[Problem description]:
Reproduce the rows word for word, starting at the line containing "Screen dimensions: 738x412" and ending after the line containing "(x=375, y=155)".

[Records provided]:

※

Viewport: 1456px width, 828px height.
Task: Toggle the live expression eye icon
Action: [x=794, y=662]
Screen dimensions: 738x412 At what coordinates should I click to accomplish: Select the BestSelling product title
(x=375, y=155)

※

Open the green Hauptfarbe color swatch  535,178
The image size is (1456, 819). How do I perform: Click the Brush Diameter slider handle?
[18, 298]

※

[Answer to the task]:
Screen dimensions: 738x412 At what coordinates should I click to accomplish: Select the BestSelling product title
(x=375, y=155)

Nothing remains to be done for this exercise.